La storia diventa ancora piu’ cupa quando vengono completati alcuni dei dettagli mancanti. Una rapida occhiata al video e alle immagini dell’incidente mostra la donna che indossa un top stampato con una copertina di Charlie Hebdo, ma non quella raffigurante il profeta musulmano. Invece, mostrava un bacio omosessuale tra un fumettista di CH e un predicatore musulmano, con la didascalia “L’amore e’ più forte dell’odio”.

Sebbene le autorità non abbiano nominato la vittima, blogger e attivisti l’hanno identificata come Hatun Tash, 39 anni, fuggita dalla Turchia dopo aver rinunciato all’Islam per il cristianesimo. Ora predica a Hyde Park per conto di Defend Christ Critique Islam Ministries.

Nei paesi che praticano la sharia, come l’Arabia Saudita, l’apostasia dall’Islam è un crimine punibile con la morte. La Turchia è ancora nominalmente laica. Così è il Regno Unito. Ecco perché le autorità britanniche dovrebbero essere allarmate da questo attacco, ma non sembrano esserlo.

Il sindaco di Londra Sadiq Khan, che una volta disse infamemente che gli attacchi terroristici erano “parte integrante della vita in una grande città”, non ha nemmeno riconosciuto l’incidente. Invece, ha chiesto alla polizia di indagare su un discorso di un’ex infermiera “anti-vaxxer”.


Secondo un blogger, Tash era ospite fisso allo Speakers Corner, affrontando “intimidazioni, minacce, aggressioni sessuali e aggressioni fisiche” negli ultimi anni. Nell’ottobre 2020, è stata apparentemente aggredita e ha perso i sensi. In un’altra occasione, la blogger ha affermato di essere stata detenuta dalla polizia e trattenuta per 20 ore senza spiegazioni.

Concentrarsi sulla scelta dell’abbigliamento di Tash è perniciosamente vicino a incolparla per aver “provocato” l’attacco in qualche modo.
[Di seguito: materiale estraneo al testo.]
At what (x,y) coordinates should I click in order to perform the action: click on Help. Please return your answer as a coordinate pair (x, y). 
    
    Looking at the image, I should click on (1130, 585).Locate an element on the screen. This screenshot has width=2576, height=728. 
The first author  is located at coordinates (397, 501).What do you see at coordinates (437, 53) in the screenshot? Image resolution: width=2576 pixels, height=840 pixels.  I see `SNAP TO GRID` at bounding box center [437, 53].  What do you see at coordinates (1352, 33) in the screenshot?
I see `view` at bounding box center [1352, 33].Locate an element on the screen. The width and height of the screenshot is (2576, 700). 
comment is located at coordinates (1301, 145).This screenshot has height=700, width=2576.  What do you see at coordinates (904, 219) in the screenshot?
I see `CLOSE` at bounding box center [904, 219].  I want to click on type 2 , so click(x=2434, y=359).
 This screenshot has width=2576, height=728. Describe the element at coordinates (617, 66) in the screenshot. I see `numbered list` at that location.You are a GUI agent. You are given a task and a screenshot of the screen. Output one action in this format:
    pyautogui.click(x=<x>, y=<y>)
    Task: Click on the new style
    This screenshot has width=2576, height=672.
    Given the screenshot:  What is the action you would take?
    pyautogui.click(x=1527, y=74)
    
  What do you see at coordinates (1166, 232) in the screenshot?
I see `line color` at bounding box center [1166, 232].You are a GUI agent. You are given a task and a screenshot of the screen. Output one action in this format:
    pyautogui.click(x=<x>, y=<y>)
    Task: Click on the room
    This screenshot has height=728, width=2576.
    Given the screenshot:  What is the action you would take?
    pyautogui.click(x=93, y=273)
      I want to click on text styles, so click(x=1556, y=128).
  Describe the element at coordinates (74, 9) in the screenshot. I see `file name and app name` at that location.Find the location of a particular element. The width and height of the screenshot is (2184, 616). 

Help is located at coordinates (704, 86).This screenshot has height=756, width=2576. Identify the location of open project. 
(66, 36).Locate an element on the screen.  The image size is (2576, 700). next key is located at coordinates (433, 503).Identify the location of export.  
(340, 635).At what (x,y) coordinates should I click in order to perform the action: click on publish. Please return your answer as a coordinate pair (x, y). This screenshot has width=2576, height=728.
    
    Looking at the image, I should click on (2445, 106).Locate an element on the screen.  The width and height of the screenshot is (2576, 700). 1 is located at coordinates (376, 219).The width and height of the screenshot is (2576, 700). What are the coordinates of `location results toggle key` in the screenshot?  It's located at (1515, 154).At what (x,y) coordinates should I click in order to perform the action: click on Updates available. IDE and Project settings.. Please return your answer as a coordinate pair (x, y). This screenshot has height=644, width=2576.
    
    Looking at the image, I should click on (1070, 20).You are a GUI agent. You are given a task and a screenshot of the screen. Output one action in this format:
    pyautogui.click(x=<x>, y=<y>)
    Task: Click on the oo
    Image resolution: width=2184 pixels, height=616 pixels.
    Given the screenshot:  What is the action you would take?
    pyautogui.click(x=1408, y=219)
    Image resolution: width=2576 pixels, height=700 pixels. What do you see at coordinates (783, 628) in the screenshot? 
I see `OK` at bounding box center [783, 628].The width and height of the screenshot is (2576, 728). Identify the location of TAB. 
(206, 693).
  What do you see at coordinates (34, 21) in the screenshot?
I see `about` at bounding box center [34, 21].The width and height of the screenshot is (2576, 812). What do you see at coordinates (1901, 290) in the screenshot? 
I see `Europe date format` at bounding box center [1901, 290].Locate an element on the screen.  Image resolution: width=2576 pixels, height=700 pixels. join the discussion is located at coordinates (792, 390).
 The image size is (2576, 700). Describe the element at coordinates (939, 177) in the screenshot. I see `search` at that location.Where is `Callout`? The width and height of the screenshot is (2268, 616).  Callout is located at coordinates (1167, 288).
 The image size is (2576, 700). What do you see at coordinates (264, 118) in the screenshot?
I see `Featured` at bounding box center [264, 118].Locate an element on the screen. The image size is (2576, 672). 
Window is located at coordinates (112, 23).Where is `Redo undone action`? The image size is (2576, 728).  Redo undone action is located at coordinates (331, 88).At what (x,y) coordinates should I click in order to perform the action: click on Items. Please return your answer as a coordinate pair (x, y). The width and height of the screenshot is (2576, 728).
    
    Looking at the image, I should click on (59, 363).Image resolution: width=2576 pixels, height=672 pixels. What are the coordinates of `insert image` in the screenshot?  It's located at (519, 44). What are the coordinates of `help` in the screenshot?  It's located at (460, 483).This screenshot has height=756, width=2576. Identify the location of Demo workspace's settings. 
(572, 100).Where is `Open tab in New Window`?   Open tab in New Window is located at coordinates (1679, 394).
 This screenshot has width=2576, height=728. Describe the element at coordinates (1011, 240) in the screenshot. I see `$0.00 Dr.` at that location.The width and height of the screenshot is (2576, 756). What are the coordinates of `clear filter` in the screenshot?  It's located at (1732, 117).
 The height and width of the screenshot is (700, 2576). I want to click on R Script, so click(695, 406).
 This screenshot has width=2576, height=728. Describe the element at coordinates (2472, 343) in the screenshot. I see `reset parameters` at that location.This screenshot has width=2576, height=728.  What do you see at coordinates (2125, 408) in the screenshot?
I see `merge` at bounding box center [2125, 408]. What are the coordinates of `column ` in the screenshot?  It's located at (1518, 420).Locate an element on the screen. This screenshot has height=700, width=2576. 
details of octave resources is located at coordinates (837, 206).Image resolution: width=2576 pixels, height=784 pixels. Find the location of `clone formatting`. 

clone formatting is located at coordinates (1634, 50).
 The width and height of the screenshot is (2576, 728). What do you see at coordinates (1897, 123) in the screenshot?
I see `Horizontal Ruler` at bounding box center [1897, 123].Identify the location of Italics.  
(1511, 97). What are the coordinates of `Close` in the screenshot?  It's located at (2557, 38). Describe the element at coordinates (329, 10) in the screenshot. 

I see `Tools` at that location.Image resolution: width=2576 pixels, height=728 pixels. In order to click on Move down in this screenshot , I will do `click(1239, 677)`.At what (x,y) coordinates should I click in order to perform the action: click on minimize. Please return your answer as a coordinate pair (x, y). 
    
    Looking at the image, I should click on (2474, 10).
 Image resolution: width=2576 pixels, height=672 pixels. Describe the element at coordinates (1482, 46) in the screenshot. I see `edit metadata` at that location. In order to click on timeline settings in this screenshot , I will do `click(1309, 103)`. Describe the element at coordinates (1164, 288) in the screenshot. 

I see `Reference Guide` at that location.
Il suo top, o le sue parole, potrebbero essere state offensive per alcuni musulmani, ma non erano in violazione della legge.

Ci si aspetterebbe che il pubblico britannico mostri un po’ di solidarietà con una donna aggredita da un uomo armato di coltello, in pieno giorno, per aver parlato in un luogo dedicato alla libertà di parola. Tuttavia, questa volta non ci sono state richieste di coprifuoco per gli uomini.

Peggio ancora, la violenza sta diventando sempre più la norma allo Speakers Corner. Secondo quanto riferito, negli ultimi mesi si sono verificati diversi scontri tra musulmani sciiti e sunniti. Infatti, in uno dei video in cui e’ stato ripresto l’attacco a Tash, si possono ascoltare gli oratori in primo piano discutere di teologia islamica.